= Mychael Urban =

American baseball writer

Mychael Urban was a San Francisco native and longtime Bay Area sportswriter, radio and TV personality. Known best for his multimedia coverage and analysis of the San Francisco Giants, Oakland A's and Major League Baseball, he also covered the NBA's Golden State Warriors, the NFL's San Francisco 49ers and the NHL's San Jose Sharks. Among other varied assignments, he was contracted to work five Olympic Games for NBC, contributed to ESPN and its magazine, and authored a best-seller.

== Biography ==

=== Education ===
Mychael was a graduate of the University of San Francisco, where he majored in Communications with a Journalism emphasis and was a left-handed pitcher for the Dons’ NCAA Division I baseball team, earning a spot on the All-West Coast Conference Scholar-Athlete list of honors.

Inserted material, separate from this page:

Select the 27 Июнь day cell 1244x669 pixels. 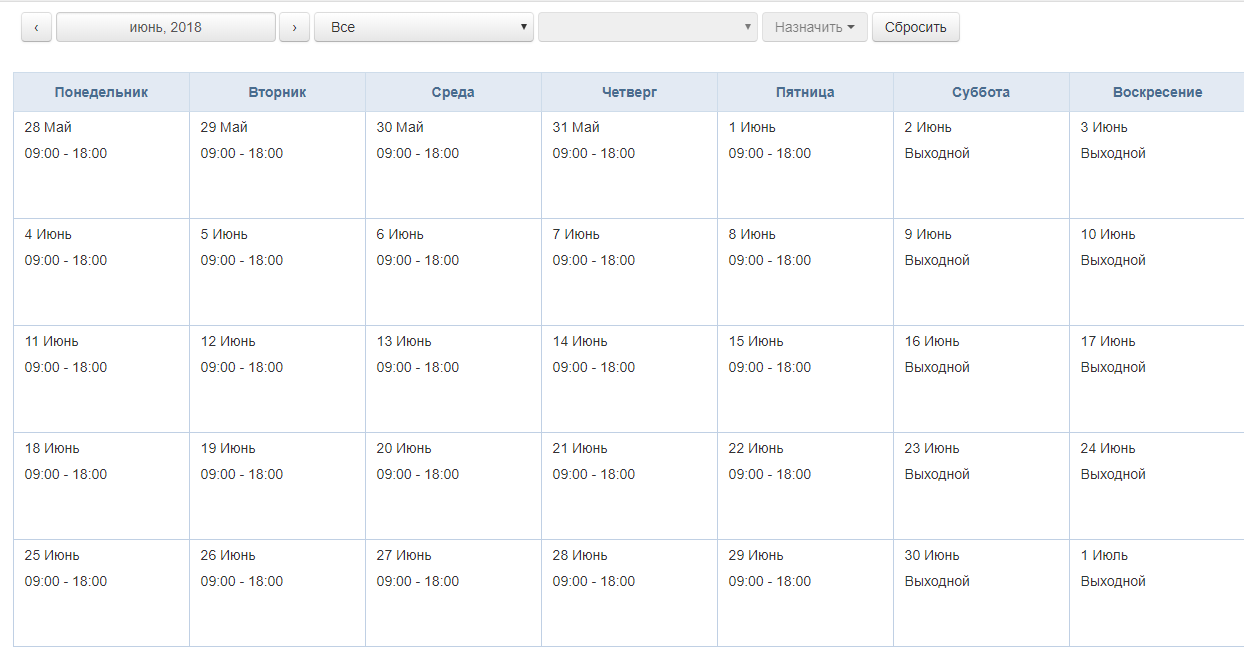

Immediately after graduating from Woodside High School —- where he played four sports, was a first-team All-County selection in baseball and basketball, and earned All-Bay Area honors in the latter —- he accepted an offer to attend and play baseball at USF. The following year he transferred to Cañada College in Redwood City, where he played basketball and baseball for the Colts and became the first athlete in school history — and remains the only athlete — to win a Central Coast Conference championship in two sports. He then returned to USF, where he was the sports editor of the school newspaper, was a color analyst for USF basketball radio broadcasts, and hosted a late-night program on KUSF-FM while earning his degree and playing baseball for two more years.

== Media ==
After working as a writer, editor and photographer for a variety of newspapers for eight years after graduating from USF, Urban moved his career online with Quokka Sports in San Francisco, helping to develop and populate NBCOlympics.com in advance of the Sydney (Summer) Games, during which he served as the co-managing editor of a team of more than 300 on two continents. He then served as senior writer/editor for FinalFour.net, the official website of the NCAA basketball tournament, as well as NBC's Golf.com. Four days after Quokka disbanded, he was hired by MLB.com and covered the Oakland A's as a traveling beat writer for two seasons before being promoted to National Writer. In October 2009 he left MLB.com to become the first "MLB Insider" for Comcast SportsNet Bay Area (now NBC Sports Bay Area), providing online coverage of both Bay Area baseball teams in addition to serving as an in-studio analyst and on-site reporter for pre- and post-game telecasts. He also hosted the network's weekly offseason "Hot Stove Show.” He currently provides content for startups MyWyldLife.com and GoatNet.com.

=== Radio ===
Mychael has been a fixture on local Bay Area radio since 2002, first with KNBR and then 95.7 The Game. He hosted KNBR's weekend edition of "SportsPhone 680" before and after every San Francisco Giants broadcast from 2007 thru 2010. In 2011, Urban was replaced full-time by Marty Lurie, who was hired part-time in 2010, in part because Urban's work writing and TV work for CSNBA prevented him from hosting his pre- and post-game radio shows during the Giants’ postseason run, which culminated in the team's first World Series title since moving to the West Coast from New York for the start of the 1958 season. KNBR brought Urban back after the 2011 All-Star break, but he left for more regular air time at The Game shortly thereafter. While at The Game, he frequently co-hosted “The Wheelhouse" with John Lund, who now works for KNBR, and was a regular part-time host and co-host, filling in when needed in every time slot. Urban also hosted "Inside the Bigs" every weekend during the baseball season from 2011 to 2019.

==="Aces" Book ===
Mychael was the author of the book "Aces: The Last Season on the Mound with the Oakland A's Big Three: Tim Hudson, Mark Mulder and Barry Zito.” It was published and released by Wiley & Sons in March 2005 and made the San Francisco Chronicle Best-Seller list.

=== Personal ===
Urban spent the summer of 1998 as the pitching coach for the Slovakian National Baseball Team, which finished fifth at the European Championships in Hull, England. The team had never before finished higher than 13th in a major international competition, and under Urban's leadership, Slovakia's pitching staff had the lowest team ERA in the tournament. Urban also has coached at the high school and youth levels, and from 2010 to 2017 provided pitching lessons for children ages 6–18. Mychael was born in San Francisco, grew up in Redwood City, and later lived in Houston. In October 2012, he left full-time media to work for Generations Healthcare, for whom he was a licensed Nursing Home Administrator, running Skilled Nursing facilities in Daly City and San Jose. In August 2017 he left the healthcare industry in an effort to return to full-time media work.